• _INSTRUCTIONS TO FOLLOW_
Go from the first line below to the one with "Hope's (86, 2367)" and print each line exactly.

══ RECORDS SUPPLIED ══

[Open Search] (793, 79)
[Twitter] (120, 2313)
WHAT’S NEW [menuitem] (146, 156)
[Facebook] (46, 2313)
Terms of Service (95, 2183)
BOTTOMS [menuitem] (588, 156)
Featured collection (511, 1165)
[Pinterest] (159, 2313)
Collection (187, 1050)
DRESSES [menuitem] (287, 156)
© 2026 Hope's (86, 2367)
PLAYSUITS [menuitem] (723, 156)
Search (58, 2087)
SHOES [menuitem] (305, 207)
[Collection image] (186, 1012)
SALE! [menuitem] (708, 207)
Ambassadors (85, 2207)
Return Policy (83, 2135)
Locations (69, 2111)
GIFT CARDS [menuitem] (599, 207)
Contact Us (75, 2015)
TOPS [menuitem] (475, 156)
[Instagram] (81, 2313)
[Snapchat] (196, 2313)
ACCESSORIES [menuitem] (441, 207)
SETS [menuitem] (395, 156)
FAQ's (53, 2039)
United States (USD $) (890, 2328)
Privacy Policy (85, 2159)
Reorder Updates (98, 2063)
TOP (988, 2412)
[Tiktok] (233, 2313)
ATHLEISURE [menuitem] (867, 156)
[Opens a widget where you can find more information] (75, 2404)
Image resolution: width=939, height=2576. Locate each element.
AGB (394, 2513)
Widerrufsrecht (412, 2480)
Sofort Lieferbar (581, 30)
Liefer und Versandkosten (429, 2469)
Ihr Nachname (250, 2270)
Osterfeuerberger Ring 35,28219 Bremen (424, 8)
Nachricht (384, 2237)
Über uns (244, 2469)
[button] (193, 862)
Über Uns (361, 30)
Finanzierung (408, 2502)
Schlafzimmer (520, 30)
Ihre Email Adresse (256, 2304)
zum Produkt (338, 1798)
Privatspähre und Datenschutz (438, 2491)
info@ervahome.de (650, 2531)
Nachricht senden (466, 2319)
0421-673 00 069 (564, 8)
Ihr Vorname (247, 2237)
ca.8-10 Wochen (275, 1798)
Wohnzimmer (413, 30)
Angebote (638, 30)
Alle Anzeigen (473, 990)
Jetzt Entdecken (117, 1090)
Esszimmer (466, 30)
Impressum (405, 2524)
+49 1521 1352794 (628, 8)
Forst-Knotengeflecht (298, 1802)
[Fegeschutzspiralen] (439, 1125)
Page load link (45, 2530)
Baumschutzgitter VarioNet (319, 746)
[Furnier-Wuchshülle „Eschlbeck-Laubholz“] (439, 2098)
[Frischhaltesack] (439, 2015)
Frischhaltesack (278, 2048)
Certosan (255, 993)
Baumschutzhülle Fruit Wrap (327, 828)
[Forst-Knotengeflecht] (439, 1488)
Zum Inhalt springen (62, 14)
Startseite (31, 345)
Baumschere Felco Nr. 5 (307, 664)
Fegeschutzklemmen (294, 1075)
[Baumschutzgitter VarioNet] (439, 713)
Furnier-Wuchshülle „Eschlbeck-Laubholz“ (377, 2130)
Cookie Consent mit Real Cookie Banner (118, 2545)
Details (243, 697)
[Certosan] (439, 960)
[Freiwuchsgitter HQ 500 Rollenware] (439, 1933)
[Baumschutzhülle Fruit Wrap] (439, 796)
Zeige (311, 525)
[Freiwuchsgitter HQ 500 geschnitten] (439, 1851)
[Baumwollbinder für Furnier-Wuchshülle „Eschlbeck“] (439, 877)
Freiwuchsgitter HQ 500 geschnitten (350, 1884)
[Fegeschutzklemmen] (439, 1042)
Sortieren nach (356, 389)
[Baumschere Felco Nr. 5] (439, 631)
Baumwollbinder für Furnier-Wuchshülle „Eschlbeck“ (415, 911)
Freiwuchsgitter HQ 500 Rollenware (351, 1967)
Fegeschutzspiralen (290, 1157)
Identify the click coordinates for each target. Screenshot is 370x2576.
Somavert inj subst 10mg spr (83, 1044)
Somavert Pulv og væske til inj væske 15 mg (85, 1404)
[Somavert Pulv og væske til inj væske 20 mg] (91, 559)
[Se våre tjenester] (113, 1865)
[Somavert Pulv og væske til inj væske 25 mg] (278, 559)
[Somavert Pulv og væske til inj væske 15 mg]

═══

• _EXERCISE SOLUTION_
[Open Search] (793, 79)
[Twitter] (120, 2313)
WHAT’S NEW [menuitem] (146, 156)
[Facebook] (46, 2313)
Terms of Service (95, 2183)
BOTTOMS [menuitem] (588, 156)
Featured collection (511, 1165)
[Pinterest] (159, 2313)
Collection (187, 1050)
DRESSES [menuitem] (287, 156)
© 2026 Hope's (86, 2367)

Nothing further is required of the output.